A schematic presentation of flavonoid biosynthesis in blueberry. (a) Predicted flavonoid biosynthetic pathway leading to production of anthocyanin. The proposed pathway is based on previously described flavonoid biosynthetic pathway in plants (Zifkin et al. [68]) and expression of predicted anthocyanin biosynthetic genes in blueberry.
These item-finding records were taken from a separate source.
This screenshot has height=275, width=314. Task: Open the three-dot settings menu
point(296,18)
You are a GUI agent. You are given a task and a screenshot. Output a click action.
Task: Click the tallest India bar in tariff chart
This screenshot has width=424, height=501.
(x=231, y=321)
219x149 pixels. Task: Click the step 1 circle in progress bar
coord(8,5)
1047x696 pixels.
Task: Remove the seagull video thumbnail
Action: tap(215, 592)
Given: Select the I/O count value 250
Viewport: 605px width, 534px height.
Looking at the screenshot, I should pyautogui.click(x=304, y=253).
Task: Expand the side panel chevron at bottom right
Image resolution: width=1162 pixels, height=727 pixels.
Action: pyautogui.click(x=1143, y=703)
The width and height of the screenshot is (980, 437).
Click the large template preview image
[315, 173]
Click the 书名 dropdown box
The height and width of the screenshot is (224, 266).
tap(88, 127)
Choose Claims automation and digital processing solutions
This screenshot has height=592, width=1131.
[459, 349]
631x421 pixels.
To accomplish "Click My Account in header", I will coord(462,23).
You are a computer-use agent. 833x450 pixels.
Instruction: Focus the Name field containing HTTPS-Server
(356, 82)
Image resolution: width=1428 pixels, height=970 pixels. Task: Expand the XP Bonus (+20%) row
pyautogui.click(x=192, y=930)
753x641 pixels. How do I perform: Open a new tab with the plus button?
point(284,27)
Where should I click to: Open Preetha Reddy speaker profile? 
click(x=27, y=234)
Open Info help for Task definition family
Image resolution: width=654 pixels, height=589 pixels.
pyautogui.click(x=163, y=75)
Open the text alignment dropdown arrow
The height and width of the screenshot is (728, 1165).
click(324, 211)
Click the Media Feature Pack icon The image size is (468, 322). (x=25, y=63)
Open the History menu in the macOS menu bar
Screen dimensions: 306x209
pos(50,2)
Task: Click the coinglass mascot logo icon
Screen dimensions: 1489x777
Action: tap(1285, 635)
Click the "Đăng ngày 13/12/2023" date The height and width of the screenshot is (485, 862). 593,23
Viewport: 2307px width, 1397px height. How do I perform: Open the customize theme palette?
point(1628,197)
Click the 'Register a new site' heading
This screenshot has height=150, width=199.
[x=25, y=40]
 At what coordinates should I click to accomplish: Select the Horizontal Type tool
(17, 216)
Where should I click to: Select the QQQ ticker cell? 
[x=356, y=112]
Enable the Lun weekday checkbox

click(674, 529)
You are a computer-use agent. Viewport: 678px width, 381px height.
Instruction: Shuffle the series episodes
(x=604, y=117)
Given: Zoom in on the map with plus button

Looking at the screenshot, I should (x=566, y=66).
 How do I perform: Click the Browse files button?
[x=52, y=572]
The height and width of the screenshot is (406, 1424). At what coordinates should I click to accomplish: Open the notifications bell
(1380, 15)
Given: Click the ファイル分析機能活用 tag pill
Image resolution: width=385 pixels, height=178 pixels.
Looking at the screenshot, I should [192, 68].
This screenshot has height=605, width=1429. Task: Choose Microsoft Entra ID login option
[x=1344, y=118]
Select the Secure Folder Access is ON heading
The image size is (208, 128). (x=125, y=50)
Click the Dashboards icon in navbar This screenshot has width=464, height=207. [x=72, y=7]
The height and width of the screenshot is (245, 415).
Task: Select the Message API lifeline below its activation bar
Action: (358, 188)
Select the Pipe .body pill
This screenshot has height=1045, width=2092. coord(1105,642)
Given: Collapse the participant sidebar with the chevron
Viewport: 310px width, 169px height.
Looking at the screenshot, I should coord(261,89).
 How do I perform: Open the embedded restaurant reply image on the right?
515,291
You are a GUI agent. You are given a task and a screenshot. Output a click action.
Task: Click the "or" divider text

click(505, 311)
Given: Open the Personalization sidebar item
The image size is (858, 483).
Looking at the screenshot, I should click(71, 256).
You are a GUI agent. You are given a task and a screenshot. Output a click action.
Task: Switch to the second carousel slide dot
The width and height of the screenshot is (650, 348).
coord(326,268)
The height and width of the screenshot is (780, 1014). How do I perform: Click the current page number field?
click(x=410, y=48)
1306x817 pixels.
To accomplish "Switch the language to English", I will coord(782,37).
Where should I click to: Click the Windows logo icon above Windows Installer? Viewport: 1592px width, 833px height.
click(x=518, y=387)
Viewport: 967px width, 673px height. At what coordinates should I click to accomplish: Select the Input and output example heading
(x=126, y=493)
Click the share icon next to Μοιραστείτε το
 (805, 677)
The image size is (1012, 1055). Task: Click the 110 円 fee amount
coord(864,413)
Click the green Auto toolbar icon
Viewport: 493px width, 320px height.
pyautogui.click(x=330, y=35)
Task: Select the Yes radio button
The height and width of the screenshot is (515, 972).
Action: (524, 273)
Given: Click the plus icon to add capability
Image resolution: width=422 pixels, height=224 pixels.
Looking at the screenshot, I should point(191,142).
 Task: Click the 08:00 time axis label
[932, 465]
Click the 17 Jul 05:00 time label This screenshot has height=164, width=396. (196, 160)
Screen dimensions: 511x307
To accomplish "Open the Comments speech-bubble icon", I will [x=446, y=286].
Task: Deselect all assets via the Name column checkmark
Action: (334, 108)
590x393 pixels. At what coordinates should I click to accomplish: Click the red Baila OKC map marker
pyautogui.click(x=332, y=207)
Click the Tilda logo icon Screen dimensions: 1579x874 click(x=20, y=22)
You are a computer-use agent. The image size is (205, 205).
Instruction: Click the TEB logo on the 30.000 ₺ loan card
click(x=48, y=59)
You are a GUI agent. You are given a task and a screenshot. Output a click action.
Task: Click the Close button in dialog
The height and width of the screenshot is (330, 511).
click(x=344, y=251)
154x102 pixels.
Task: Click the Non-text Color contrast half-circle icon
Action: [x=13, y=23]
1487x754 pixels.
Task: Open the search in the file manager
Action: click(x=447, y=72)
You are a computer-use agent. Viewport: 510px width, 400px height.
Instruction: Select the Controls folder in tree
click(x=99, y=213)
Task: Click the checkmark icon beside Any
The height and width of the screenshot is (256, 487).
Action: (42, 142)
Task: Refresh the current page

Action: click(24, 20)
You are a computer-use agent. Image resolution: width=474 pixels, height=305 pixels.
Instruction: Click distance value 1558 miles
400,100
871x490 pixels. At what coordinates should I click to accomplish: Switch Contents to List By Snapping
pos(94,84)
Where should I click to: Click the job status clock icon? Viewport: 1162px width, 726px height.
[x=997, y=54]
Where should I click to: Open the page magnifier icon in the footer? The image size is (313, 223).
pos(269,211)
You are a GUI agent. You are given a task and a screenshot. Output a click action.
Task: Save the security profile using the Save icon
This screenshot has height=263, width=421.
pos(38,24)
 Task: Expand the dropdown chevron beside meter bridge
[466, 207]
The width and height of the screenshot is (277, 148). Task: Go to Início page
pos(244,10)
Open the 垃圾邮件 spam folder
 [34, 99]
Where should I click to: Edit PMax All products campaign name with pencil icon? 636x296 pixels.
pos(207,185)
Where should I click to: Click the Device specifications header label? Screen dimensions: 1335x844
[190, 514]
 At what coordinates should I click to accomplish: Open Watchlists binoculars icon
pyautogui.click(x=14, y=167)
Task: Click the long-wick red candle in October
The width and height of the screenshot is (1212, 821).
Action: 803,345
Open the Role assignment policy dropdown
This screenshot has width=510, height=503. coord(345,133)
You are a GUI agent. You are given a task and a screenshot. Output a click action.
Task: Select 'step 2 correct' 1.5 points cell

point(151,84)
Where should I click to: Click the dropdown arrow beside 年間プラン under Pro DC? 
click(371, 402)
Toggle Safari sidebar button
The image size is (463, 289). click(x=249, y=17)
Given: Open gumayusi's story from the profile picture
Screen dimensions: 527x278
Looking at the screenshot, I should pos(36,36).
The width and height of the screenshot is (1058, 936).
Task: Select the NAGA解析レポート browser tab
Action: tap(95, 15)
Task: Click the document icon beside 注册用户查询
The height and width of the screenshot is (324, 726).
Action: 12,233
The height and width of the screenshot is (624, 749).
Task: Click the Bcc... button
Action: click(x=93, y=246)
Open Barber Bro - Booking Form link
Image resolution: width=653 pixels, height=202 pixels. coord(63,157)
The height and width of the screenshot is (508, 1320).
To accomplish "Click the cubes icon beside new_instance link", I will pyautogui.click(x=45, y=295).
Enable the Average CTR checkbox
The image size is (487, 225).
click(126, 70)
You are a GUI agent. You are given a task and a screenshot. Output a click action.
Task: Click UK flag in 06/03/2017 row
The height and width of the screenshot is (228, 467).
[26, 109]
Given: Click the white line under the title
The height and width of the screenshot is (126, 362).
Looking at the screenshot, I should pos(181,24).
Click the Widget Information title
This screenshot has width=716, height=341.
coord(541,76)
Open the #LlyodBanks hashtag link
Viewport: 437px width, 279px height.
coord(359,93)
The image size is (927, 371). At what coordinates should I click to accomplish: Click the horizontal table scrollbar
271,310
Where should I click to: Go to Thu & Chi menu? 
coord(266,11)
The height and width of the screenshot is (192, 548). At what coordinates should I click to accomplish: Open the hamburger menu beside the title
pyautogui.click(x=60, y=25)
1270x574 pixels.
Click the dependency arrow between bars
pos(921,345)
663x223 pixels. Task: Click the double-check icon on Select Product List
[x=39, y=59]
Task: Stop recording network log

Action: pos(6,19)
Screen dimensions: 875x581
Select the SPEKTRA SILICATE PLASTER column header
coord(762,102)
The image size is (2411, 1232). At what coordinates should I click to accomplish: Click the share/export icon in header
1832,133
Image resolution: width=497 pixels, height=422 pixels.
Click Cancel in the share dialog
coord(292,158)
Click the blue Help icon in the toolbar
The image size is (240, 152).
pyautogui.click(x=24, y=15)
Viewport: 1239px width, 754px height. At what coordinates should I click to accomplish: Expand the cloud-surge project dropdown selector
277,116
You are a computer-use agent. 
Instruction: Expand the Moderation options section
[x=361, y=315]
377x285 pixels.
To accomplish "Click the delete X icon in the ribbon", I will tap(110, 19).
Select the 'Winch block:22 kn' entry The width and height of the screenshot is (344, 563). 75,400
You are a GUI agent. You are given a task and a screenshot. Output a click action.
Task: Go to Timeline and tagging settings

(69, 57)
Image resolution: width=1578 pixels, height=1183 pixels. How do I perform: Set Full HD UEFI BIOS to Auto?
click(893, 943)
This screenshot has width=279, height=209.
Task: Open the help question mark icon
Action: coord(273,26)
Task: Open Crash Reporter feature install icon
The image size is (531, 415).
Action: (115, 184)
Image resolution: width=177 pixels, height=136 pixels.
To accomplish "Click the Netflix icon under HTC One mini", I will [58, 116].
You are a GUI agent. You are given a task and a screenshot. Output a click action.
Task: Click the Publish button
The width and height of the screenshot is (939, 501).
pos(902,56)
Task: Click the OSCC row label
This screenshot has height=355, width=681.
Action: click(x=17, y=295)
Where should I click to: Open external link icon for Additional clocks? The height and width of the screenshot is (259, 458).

The core genes include phenylalanine ammonia-lyase (PAL), 4-hydroxycinnamoyl CoA ligase (4CL), trans-cinnamate 4-monooxygenase (C4H), cytochrome P450 98A3 (C3H), chalcone synthase (CHS), chalcone flavonone isomerase (CHI), flavanone-3β-hydroxylase (FHT), flavanone 3-hydroxylase (F3H), flavonoid 3′-hydroxylase (F3′H), flavonoid 3′,5′-hydroxylase (F3′5′H), dihydroflavonol reductase (DFR), leucoanthocyanidin reductase (LAR), anthocyanidin reductase (ANR), anthocyanidin synthase (ANS), UDP-glucose flavonoid 3-O-glucosyl transferase (UFGT), anthocyanin-O-methyltransferase (OMT), hydroxycinnamoyl-CoA shikimate/quinate hydroxycinnamoyltransferase (HCT), and hydroxycinnamoyl-CoA quinate hydroxycinnamoyltransferase (HQT). (b) Hypothetical regulatory pathway of anthocyanin biosynthetic genes based on the proposed model by Albert et al. [92]. (c) Developmental-specific expression pattern of key anthocyanin biosynthetic gene (green triangles = examples of genes upregulated during early fruit growth; red circles = examples of genes upregulated during late fruit development). (d) Chlorogenic acid biosynthetic genes (1 = petal fall, 2 = small green fruit, 3 = expanding green fruit, 4 = pink fruit, 5 = fruit color completely changed from pink to purple, 6 = unripe, 7 = ripe). (e) Expression profile of transcription factors predicted to regulate anthocyanin biosynthesis in blueberry. A high-resolution version of the heat maps is available on PURR (see Availability of Supporting Data section).